Hey all, I’m thinking about getting the Lenovo Legion Pro 5 16ARX8 and want to know how it handles Linux, especially Fedora Atomic editions like Sericea or Kinoite running on Wayland with Hyprland. The specs look great with a Ryzen 9 7945HX, 32GB DDR5 RAM (upgradeable), 1TB NVMe SSD, an RTX 4060 8GB GPU, and a 16″ WQXGA 240Hz display. Since I’m mainly a backend developer who also plays games (Steam, indie titles, retro, modded stuff), I want to run Linux daily using the integrated AMD 780M GPU for development and desktop tasks, while using the NVIDIA 4060 only for gaming. My questions are: Does anyone run Linux (preferably Fedora + Wayland) on this machine? How’s gaming performance, battery life, thermals, and GPU switching? Does the 240Hz screen work well on Wayland? Has anyone tried Hyprland with this setup? And how’s general hardware compatibility for Wi-Fi, audio, suspend, etc.? Any insights on whether this laptop is a solid Linux daily driver and gaming hybrid or if I should look for alternatives?
3 Answers
I’ve got a Legion with hybrid graphics (NVIDIA + AMD integrated) and it runs nicely on Linux. You can use tools like optimus-manager to easily switch between GPUs, and it works fine even on Wayland. Gaming performance is solid when you switch to the NVIDIA card, and battery life is decent if you stick with the integrated AMD GPU for most tasks.
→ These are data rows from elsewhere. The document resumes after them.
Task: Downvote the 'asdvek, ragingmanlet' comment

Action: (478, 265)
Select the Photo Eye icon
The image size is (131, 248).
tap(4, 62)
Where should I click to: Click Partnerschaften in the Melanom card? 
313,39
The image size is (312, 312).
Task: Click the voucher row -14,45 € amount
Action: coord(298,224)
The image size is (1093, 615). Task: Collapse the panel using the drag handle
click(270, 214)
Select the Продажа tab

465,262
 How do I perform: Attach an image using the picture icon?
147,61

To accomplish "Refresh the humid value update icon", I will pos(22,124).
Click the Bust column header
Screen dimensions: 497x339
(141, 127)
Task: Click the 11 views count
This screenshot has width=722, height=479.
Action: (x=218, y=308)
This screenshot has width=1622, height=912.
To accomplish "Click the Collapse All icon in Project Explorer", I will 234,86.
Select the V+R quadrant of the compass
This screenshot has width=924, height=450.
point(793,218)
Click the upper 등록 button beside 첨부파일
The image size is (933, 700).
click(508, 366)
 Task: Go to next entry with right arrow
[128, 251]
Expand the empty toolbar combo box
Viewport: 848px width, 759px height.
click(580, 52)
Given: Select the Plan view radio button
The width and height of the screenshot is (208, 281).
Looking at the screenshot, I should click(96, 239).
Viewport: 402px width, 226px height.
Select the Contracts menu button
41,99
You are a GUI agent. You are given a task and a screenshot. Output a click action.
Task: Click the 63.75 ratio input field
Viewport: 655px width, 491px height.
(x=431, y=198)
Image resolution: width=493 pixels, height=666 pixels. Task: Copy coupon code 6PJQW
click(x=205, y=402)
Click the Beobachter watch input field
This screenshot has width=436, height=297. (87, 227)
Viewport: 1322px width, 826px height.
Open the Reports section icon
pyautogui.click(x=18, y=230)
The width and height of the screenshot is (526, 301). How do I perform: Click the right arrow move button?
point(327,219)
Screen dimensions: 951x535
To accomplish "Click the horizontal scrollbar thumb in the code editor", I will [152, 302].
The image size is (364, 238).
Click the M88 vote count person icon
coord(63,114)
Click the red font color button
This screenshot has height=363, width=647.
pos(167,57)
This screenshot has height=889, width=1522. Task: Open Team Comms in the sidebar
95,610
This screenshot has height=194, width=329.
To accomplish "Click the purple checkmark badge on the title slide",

Heads up if you go Wayland on NVIDIA — especially with Flatpak games — you might hit some annoying issues. NVIDIA’s driver currently causes problems with Flatpak games, sometimes showing just a black screen with audio still running, or throwing OpenGL/Vulkan errors until a native host app runs first. It’s a known pain point and kinda frustrating because X11 sessions don’t have this problem. You might have to run a small 3D app like vkcube on startup or after waking from suspend to get things back to normal.
From what I’ve seen, if Lenovo officially offers a Linux option on their site for this model, that’s usually a good sign everything works smoothly. You’ll probably need to manually pick when to use the dedicated NVIDIA GPU in games because automatic switching can be hit or miss sometimes.
Ah got it, so game-specific GPU switching might be the way to go rather than relying on automated methods. Thanks for clarifying!
Nice, thanks for the tip about optimus-manager! I’m glad to hear hybrid switching can be smooth with it.